Second, the central Mesa Verde region population peaked in the mid-AD 1200s, and this forced some farmers to cultivate areas with below-average productivity (Schwindt et al. 2016). Researchers argue that differences in productivity increased conflict and contributed to the depopulation of the region (Kuckelman 2010, 2016, chapter 19 in this volume; Schwindt et al. 2016). The MCG clearly represents exceptional agricultural land, and we believe farming occurred there during earlier periods because a large, late Pueblo I and early Pueblo II (AD 880 to 980) village, named the Gillota-Johnson site, lies just 650 m to the west. Reliable springs, abundant wild resources, and easy access to hunting in the uplands east of the Dolores River also characterize the locale. Yet virtually no thirteenth-century AD settlement occurs in this area. If competition for land forced some to cultivate marginal areas, why did ancestral Pueblo farmers avoid the prime lands around MCG that had been previously farmed? Was there some other factor that kept ancestral Pueblo farmers from cultivating this area? Answering these questions will be a focus of future research.

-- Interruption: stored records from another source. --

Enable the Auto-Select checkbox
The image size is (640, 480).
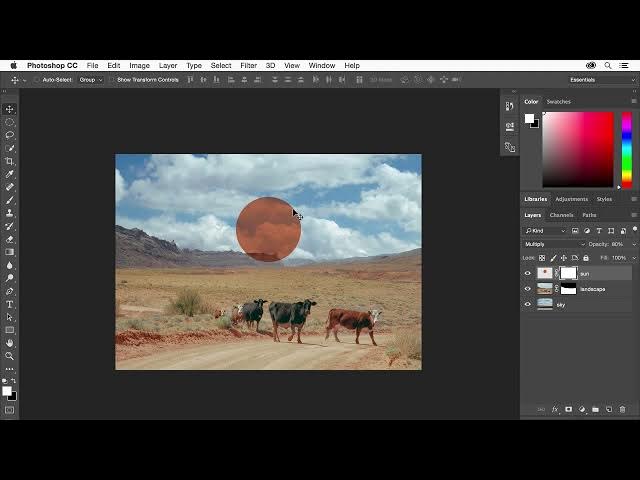(x=38, y=80)
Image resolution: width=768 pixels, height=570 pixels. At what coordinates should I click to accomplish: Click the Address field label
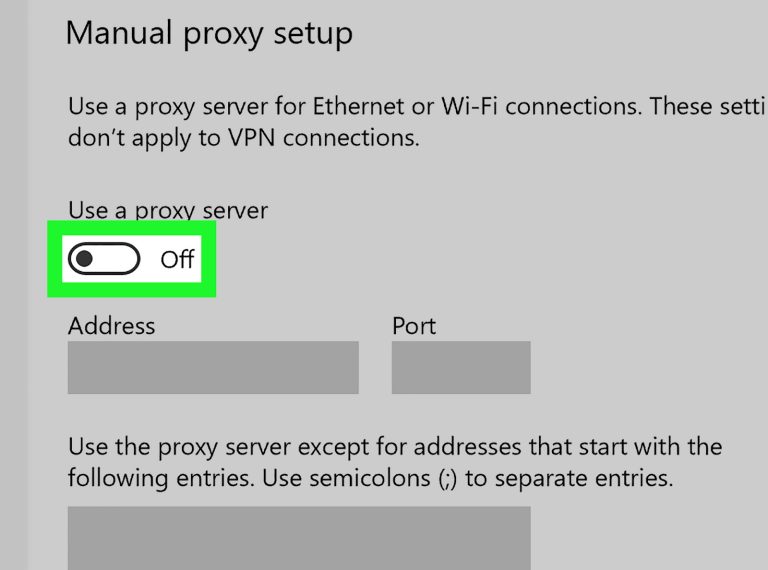click(111, 326)
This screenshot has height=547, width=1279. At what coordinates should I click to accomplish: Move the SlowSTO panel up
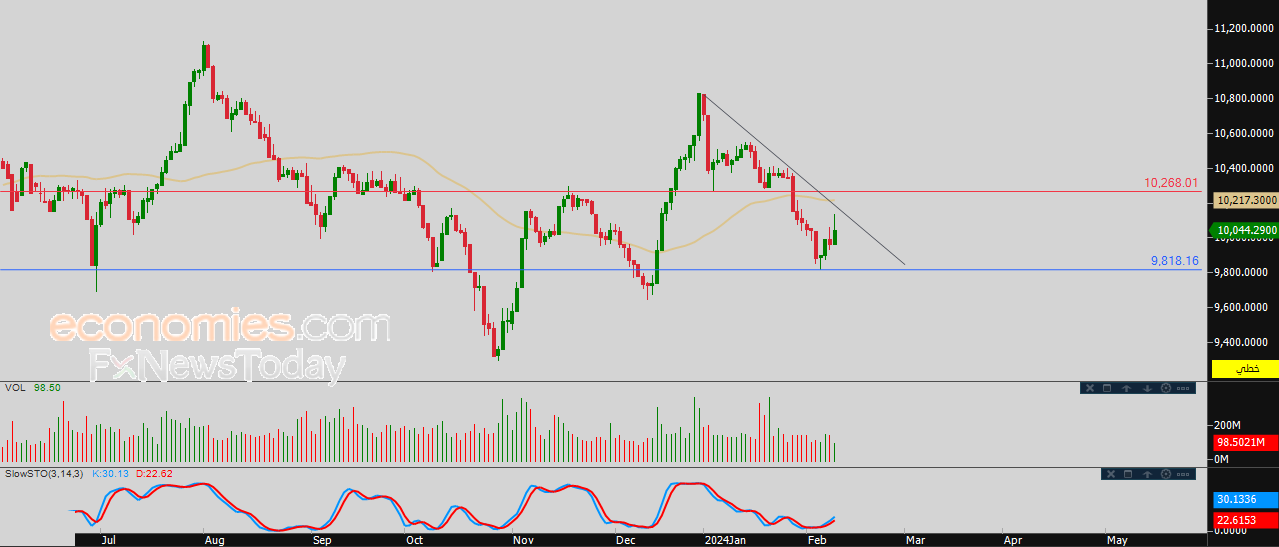point(1147,474)

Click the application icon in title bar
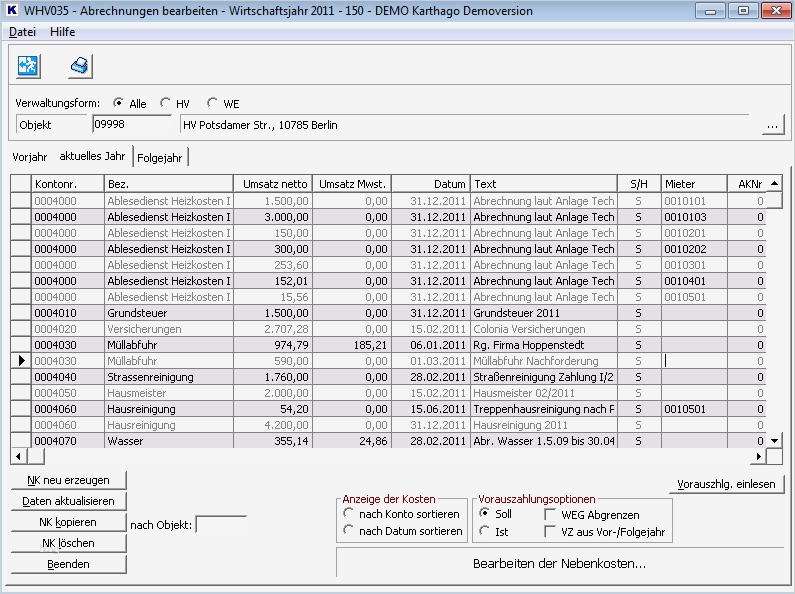coord(12,11)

Finally, Hopi oral traditions provide information on the migrations that left the central Mesa Verde region depopulated at the end of the thirteenth century AD (Kuwanwisiwma and Bernardini, chapter 5 in this volume). Stewart Koyiyumptewa is a member of the Badger Clan, and clan history identifies the central Mesa Verde region as the clan’s homeland; he notes that when the Badger Clan migrated from the region, they were one of the last clans to arrive at the Hopi mesas. When asked about this migration, Stewart said, “You know, there’s theories about famine and drought. I think we could have survived here. We weren’t necessarily forced to go. It was a choice, to be part of this much bigger cultural group. They moved to join this one religious culture where the ceremonial calendar is divided by the ceremonies of the northern clans and those of the clans that migrated to Hopi from the south. That was why they left this area, to form this unique cultural system that combined the different clan groups from the south and the north” (Zoom meeting, March 17, 2021).

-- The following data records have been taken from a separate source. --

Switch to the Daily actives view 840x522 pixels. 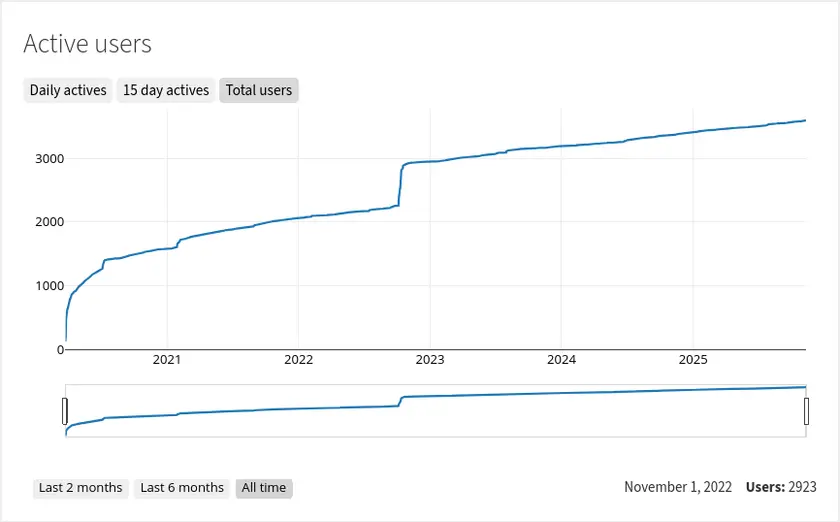tap(68, 90)
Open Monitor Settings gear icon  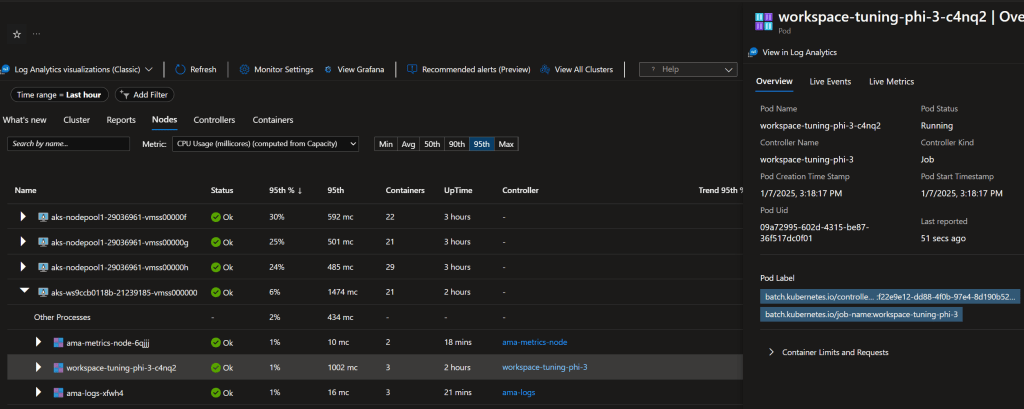(x=245, y=70)
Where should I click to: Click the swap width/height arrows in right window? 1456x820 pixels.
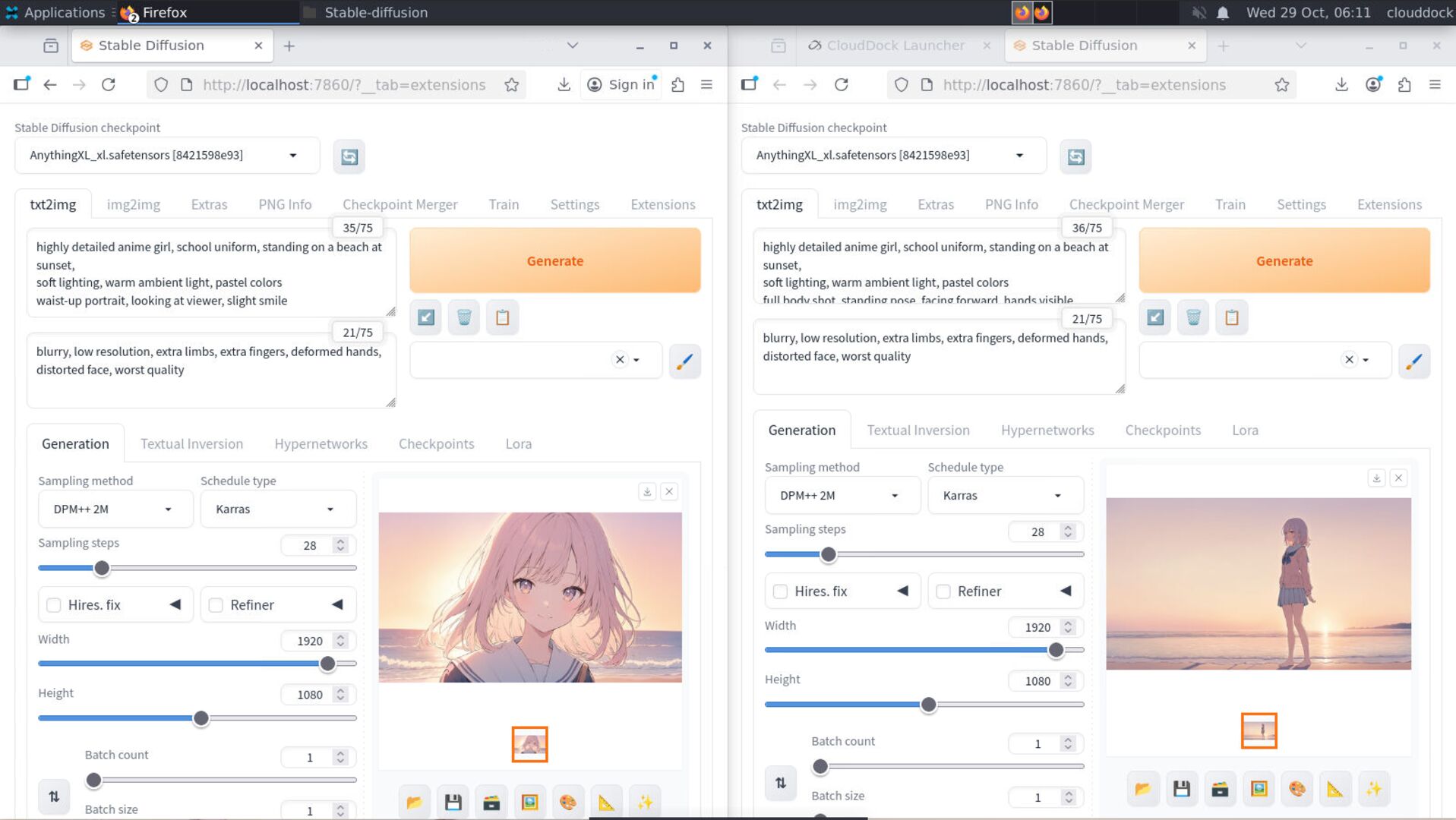tap(780, 783)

Initiated by the Hopi Cultural Preservation Office, the PFP investigates maize and maize farming as one of the central features of what Hopis call their “corn culture.” That corn culture also characterizes the other Pueblo nations, and corn is important to most Indigenous cultures of the Southwestern United States. For Crow Canyon, the PFP represents an important project that advances the Center’s mission by integrating research, education, and American Indian partnerships. The experimental farming component of the PFP has become the most thoroughly documented long-term experiment of its kind. The ability to sustain this project for fifteen years exemplifies Crow Canyon’s founding vision of supporting long-term research and education programs.
Note
1. We report GDD in Fahrenheit units here. To convert to Celsius GDD, simply divide by 1.8.